Take Ulcers for Example
During my career, I had the opportunity to witness the evolution of ulcer treatment. The specialty was Gastroenterology. Treated by surgery in the late 70s and 80s, several successful medications populated the top of the annual Top Selling Pharmaceutical for decades. Tagamet, Zantac, Prilosec, Nexium were all blockbuster drugs and led the pharma industry in sales up until the early 2000s. But in 1982, Two Australian Physicians identified the link of bacteria, h-pylori to ulcers and published their findings. Very slow acceptance by the GI community occurred and NIH recognized the link in 1994. Even after he CDC launched an awareness campaign for h-pylori in 1997, adoption remained astonishingly slow. The use of proton pump inhibitors remained a dominant practice. In 2005, Drs. Barry J. Marshall and J. Robin Warren won the Nobel Prize for Physiology (Medicine) for this discovery. Today, antibiotic therapy to treat ulcers is the “new normal” . Past “treatments” are now “symptomatic relief” for sale without prescriptions (OTC). That is 28 years of my observation for complete recognition of new science.
I see a real challenge for patients suffering from mold and mycotoxin poisoning. It is tragic to see patients who are completely debilitated and have lost physical control of extremities and experience brain fog, dizziness, and memory issues. If the patient has lived in a water-damaged home or building and if (and only if) mycotoxin poisoning in the sinuses is the cause, there is only one way to help the patient get well: remove the mycotoxins from the sinuses. The human body’s ability to fully metabolize these potent neurotoxins is limited.

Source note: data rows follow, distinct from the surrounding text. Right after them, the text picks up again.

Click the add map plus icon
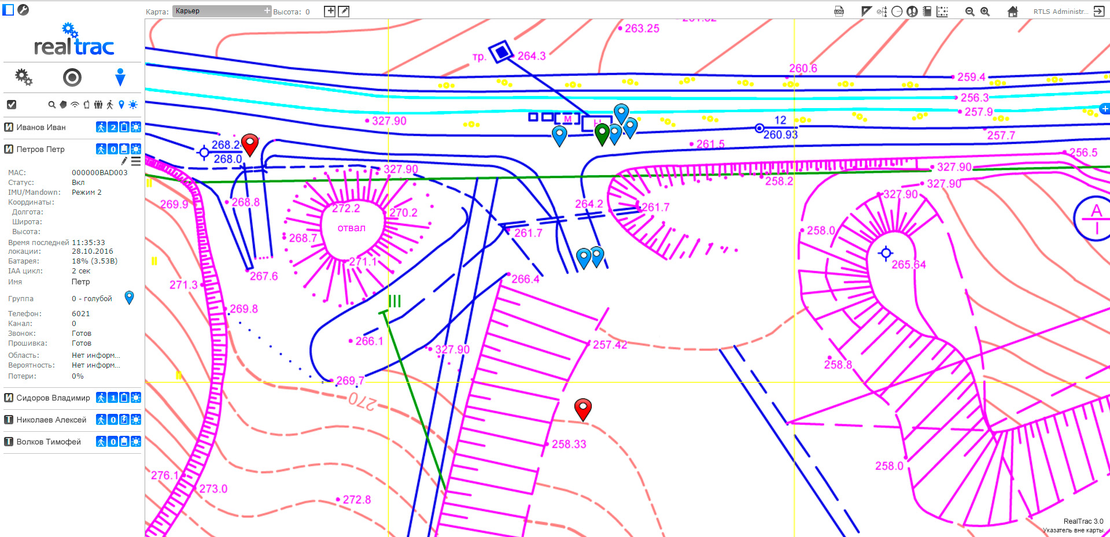Viewport: 1110px width, 537px height. tap(330, 12)
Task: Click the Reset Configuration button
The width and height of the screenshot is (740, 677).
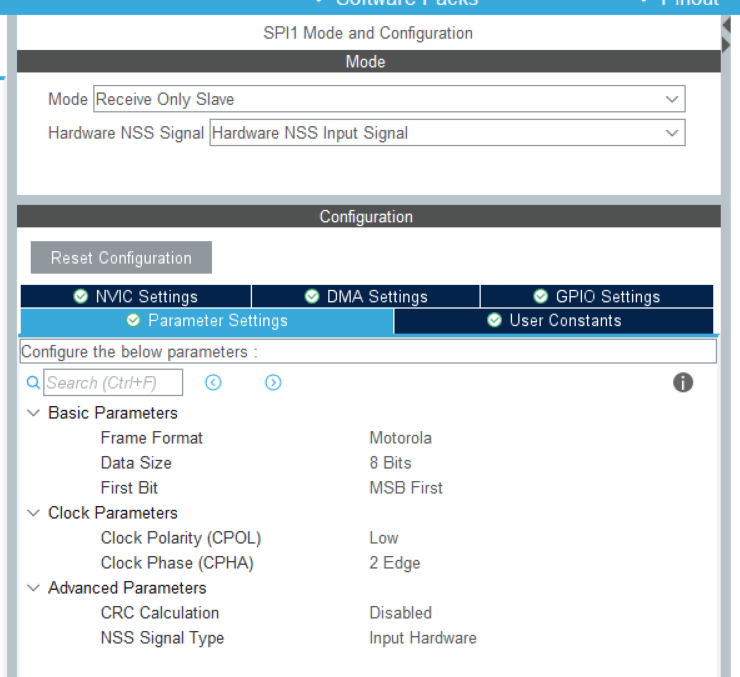Action: tap(121, 258)
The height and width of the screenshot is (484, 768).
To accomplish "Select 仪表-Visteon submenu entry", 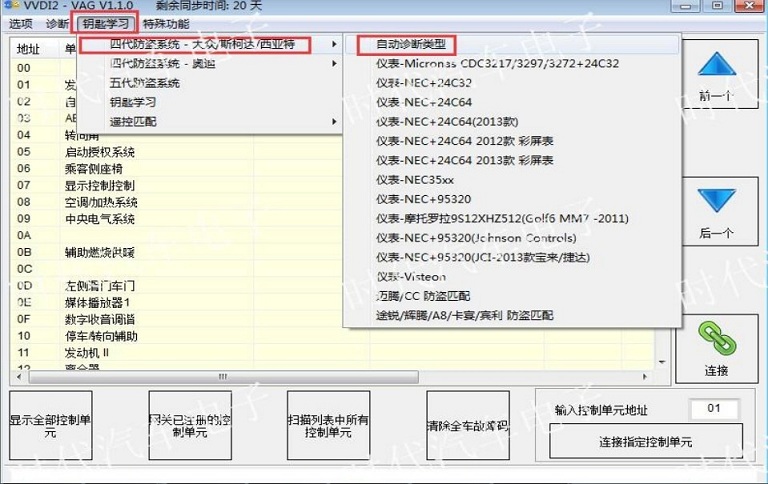I will 411,276.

In most cases, when Dr. Dennis’s specimens from the surgeries are sent off to the lab to identify if mycotoxins exist in the patients’ sinuses, the toxin is, indeed, present and when removed, the patients’ symptoms subside. I have heard and read countless testimonials where lives have been changed for the better by this practice. In some cases, decades of illness and “big bags” of failed medications tried are revealed by patients.
I have a genuine concern that the ENT community’s ability to adapt to change can have an enormous impact on millions of patients with severe neurological symptoms and illness. Just this year, numerous cities like Houston were leveled by hurricanes, which will undeniably yield mold and mycotoxin poisoning that will be epidemic for years.
It is almost assured that people have returned to water damaged homes. Complete mold remediation of a completely flooded home is nearly impossible. Much of the literature on mycotoxin poisoning I have read centers around patients who have lived in “Water Damaged Homes”. Let’s hope patients and ENT physicians do their research and do what they can to see the alternatives. If you are reading this article, you know that we all do not have 28 years to wait. In August, the “CDC had its first Fungal Awareness Week” suggesting to patients that if chronic symptoms do not get better,” talk to your doctor about the possibility of a fungal infection”
I can only make a general recommendation to patients to do their research, ask questions, and make suggestions. I’m sure there are a handful of ENT’s who treat mycotoxins in the sinuses in every geography. I do not know who they all are! If you find them, please share these important doctor’s names with the community.